The story of Gator draws an interesting parallel with young athletes, actors, celebrities who get so much at a young age. Our society obviously creates an environment for these people to succeed in an enormous way, but there's a lot of pressure that goes along with that. Ultimately, is this damaging? Are we just putting too much pressure on these kids and not allowing them to mature at their own pace and enjoy their childhood?

I think with the right kind of guidance it can be a great thing. A perfect example is Tony Hawk. He was showing extreme promise by the age of 7 -- his brother used to be an editor and writer for Surfer and Skateboarder magazine, his mom was a business teacher, and his dad started the National Skateboarding Association for his son and his son's friends to grow the sport. Tony's a perfect example of a kid who had the support of his entire family and his team manager, Stacey Peralta, and a whole community around him to make sure that he stayed grounded and knew the difference between right and wrong. If a kid has that support, I think it's okay. They can turn out to be great -- it can be the greatest blessing in the world. But for somebody like Gator and other skateboarders who came from broken homes, who pretty much got into skateboarding because they didn't want to be at home, they don't have the guidance. That's the big difference.

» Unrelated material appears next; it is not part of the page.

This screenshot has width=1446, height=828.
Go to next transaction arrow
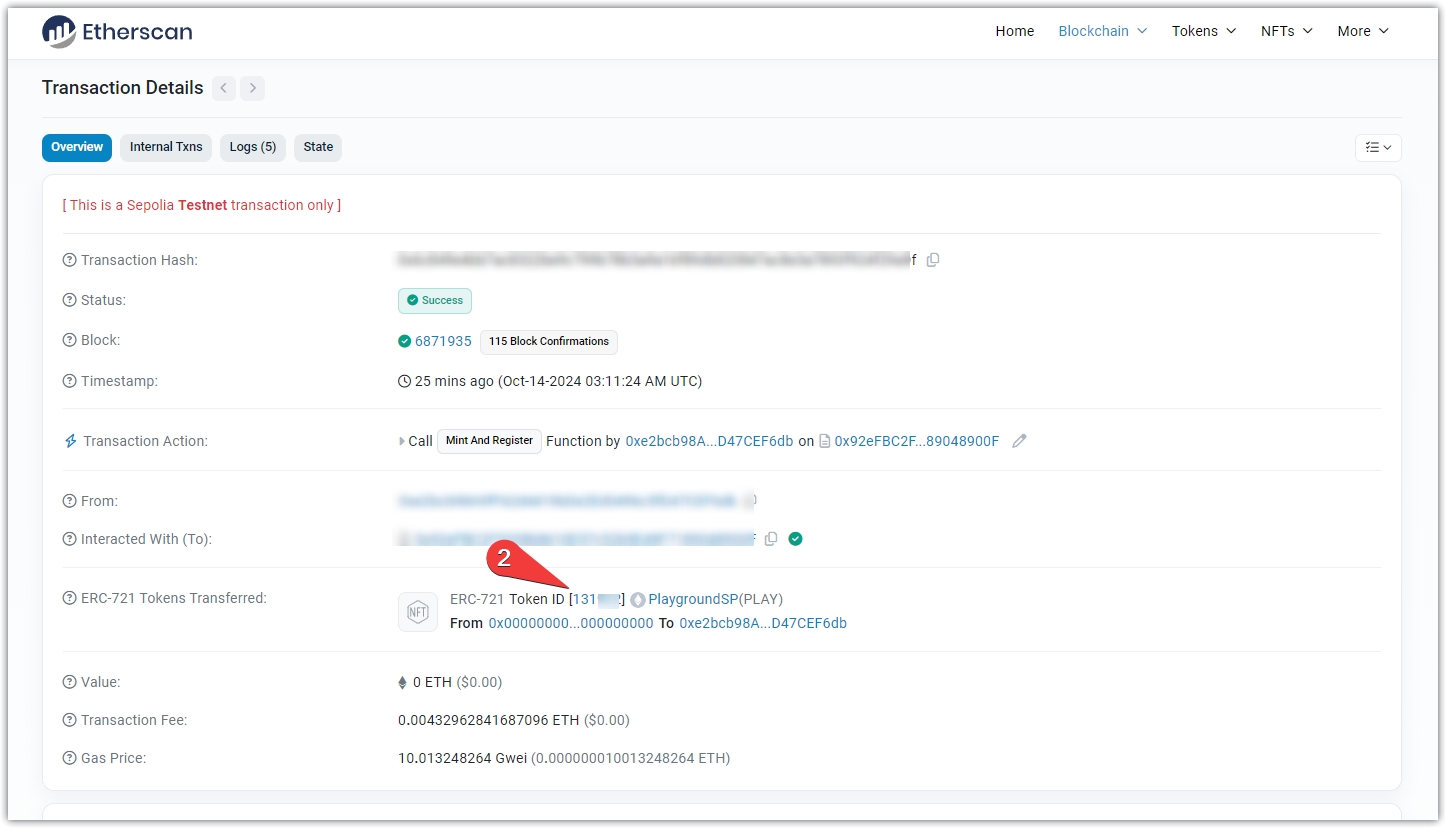point(253,88)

I do think it is something that's crazy about our society -- the way we value youth and pour all this money into it. It's like we're trying to buy this perishable currency. It's tangible for such a short time. Anyone who's in that situation needs to understand, or have somebody older and wiser tell them, that this is not going to last forever. You've got to try and look 5 years ahead, even though it's hard to look 5 minutes ahead when there are this many demands. I can only imagine what that kind of life is like -- the phone starts ringing at 7:00 in the morning, all day long people want something from you, you've gotten this huge check so you are obligated. It's a lot of pressure.

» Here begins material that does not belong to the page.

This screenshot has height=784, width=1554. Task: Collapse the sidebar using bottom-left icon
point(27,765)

What's especially dangerous, as Stacey Peralta points out in your film, is the inflated, false sense of self-worth you get from that.

It's hard for them. But is it false? If people are sweating them, it's our culture that has made it important.

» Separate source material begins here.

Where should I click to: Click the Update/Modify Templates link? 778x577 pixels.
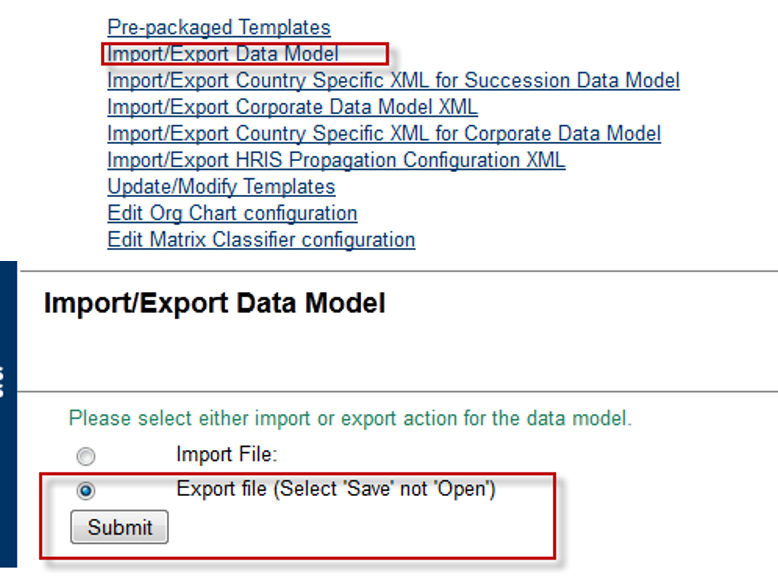(221, 187)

That's a great point. My final, two-part question: Do young skaters coming up know who Gator is? If not, is it a goal of your movie to thrust him back into the skating consciousness?

I don't really see my movie as being for young people to begin with. I think it's a very adult story -- it's a young movie, but I don't mean 12 or 13. I think it's 14 and up. The first part of the question -- do they know who he is? Some of them do, a lot of them do. I'd say the ones who are really into skating, read the magazines and want to know about the history, they know who he is; also, because he's been an urban legend for so long. But the majority of them don't.

I wasn't trying to push him back into the spotlight -- I was really just trying to tell the story. Initially, I saw it being more for the Gen-X generation because it's an 80s story and speaks so much about that time. Being part of that Reagan and flash, 80s, new wave, punk rock culture and seeing how it changed so rapidly and had to evolve into something else. As I put the film together, I think it's got a lot of intelligence to it and it's for a broader audience. I was aware that kids were going to watch it so I tried to be very, very responsible in how I handled Gator. I didn't want to shy away from what he had done, and make it clear that he had done something really, really horribly bad and was where he needed to be because of it. I was aware that I was showing all of this great footage of him when he was younger. I didn't want people to think, "Oh, he's a great skater, maybe he should've gotten off." We tend to think that way about athletes.